EXERCISE DETAILS
Write out every line of the data below exactly as given.

DATASET ENTRIES
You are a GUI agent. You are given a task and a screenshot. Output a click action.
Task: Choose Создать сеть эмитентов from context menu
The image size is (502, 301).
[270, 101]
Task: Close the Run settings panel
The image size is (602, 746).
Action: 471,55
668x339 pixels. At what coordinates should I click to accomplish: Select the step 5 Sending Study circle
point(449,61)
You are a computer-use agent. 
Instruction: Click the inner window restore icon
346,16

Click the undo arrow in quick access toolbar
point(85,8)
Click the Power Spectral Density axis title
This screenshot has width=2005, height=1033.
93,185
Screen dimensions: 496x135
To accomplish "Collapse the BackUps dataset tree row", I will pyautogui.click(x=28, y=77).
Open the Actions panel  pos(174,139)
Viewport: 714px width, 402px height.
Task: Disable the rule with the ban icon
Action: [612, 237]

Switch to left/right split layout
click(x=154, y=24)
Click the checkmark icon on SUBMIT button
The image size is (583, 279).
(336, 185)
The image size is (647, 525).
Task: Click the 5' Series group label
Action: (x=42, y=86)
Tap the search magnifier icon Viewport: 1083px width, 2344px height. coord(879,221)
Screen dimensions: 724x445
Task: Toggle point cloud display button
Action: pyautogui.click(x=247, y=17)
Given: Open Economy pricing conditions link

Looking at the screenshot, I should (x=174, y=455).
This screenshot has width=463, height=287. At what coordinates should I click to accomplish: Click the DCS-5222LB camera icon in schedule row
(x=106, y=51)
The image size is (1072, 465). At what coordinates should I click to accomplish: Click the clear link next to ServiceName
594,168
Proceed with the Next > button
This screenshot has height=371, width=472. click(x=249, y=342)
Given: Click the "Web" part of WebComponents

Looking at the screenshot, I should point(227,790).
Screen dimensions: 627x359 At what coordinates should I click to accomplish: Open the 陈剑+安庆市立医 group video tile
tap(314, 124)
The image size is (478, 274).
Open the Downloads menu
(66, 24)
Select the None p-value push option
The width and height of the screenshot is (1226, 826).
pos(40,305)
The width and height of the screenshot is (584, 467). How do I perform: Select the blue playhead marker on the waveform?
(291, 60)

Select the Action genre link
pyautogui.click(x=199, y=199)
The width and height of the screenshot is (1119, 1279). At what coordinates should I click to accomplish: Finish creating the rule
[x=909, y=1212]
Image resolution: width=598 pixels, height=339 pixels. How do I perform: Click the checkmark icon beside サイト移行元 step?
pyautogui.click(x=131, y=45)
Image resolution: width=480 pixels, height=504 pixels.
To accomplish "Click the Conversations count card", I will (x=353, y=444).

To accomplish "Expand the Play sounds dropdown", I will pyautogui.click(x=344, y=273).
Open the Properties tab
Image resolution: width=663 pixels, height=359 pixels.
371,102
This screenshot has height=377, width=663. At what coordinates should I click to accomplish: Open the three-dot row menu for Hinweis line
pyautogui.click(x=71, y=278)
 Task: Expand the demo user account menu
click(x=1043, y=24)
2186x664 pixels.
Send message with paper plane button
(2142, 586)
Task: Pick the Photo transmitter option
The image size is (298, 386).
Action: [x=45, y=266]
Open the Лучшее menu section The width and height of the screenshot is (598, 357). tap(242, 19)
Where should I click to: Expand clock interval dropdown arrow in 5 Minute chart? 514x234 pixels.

REPLY TO THE TASK
You are a GUI agent. You are given a task and a screenshot. Output a click action.
Task: Choose Создать сеть эмитентов from context menu
The image size is (502, 301).
[270, 101]
Task: Close the Run settings panel
The image size is (602, 746).
Action: 471,55
668x339 pixels. At what coordinates should I click to accomplish: Select the step 5 Sending Study circle
point(449,61)
You are a computer-use agent. 
Instruction: Click the inner window restore icon
346,16

Click the undo arrow in quick access toolbar
point(85,8)
Click the Power Spectral Density axis title
This screenshot has width=2005, height=1033.
93,185
Screen dimensions: 496x135
To accomplish "Collapse the BackUps dataset tree row", I will pyautogui.click(x=28, y=77).
Open the Actions panel  pos(174,139)
Viewport: 714px width, 402px height.
Task: Disable the rule with the ban icon
Action: [612, 237]

Switch to left/right split layout
click(x=154, y=24)
Click the checkmark icon on SUBMIT button
The image size is (583, 279).
(336, 185)
The image size is (647, 525).
Task: Click the 5' Series group label
Action: (x=42, y=86)
Tap the search magnifier icon Viewport: 1083px width, 2344px height. coord(879,221)
Screen dimensions: 724x445
Task: Toggle point cloud display button
Action: pyautogui.click(x=247, y=17)
Given: Open Economy pricing conditions link

Looking at the screenshot, I should (x=174, y=455).
This screenshot has width=463, height=287. At what coordinates should I click to accomplish: Click the DCS-5222LB camera icon in schedule row
(x=106, y=51)
The image size is (1072, 465). At what coordinates should I click to accomplish: Click the clear link next to ServiceName
594,168
Proceed with the Next > button
This screenshot has height=371, width=472. click(x=249, y=342)
Given: Click the "Web" part of WebComponents

Looking at the screenshot, I should point(227,790).
Screen dimensions: 627x359 At what coordinates should I click to accomplish: Open the 陈剑+安庆市立医 group video tile
tap(314, 124)
The image size is (478, 274).
Open the Downloads menu
(66, 24)
Select the None p-value push option
The width and height of the screenshot is (1226, 826).
pos(40,305)
The width and height of the screenshot is (584, 467). How do I perform: Select the blue playhead marker on the waveform?
(291, 60)

Select the Action genre link
pyautogui.click(x=199, y=199)
The width and height of the screenshot is (1119, 1279). At what coordinates should I click to accomplish: Finish creating the rule
[x=909, y=1212]
Image resolution: width=598 pixels, height=339 pixels. How do I perform: Click the checkmark icon beside サイト移行元 step?
pyautogui.click(x=131, y=45)
Image resolution: width=480 pixels, height=504 pixels.
To accomplish "Click the Conversations count card", I will (x=353, y=444).

To accomplish "Expand the Play sounds dropdown", I will pyautogui.click(x=344, y=273).
Open the Properties tab
Image resolution: width=663 pixels, height=359 pixels.
371,102
This screenshot has height=377, width=663. At what coordinates should I click to accomplish: Open the three-dot row menu for Hinweis line
pyautogui.click(x=71, y=278)
 Task: Expand the demo user account menu
click(x=1043, y=24)
2186x664 pixels.
Send message with paper plane button
(2142, 586)
Task: Pick the Photo transmitter option
The image size is (298, 386).
Action: [x=45, y=266]
Open the Лучшее menu section The width and height of the screenshot is (598, 357). tap(242, 19)
Where should I click to: Expand clock interval dropdown arrow in 5 Minute chart? 514x234 pixels.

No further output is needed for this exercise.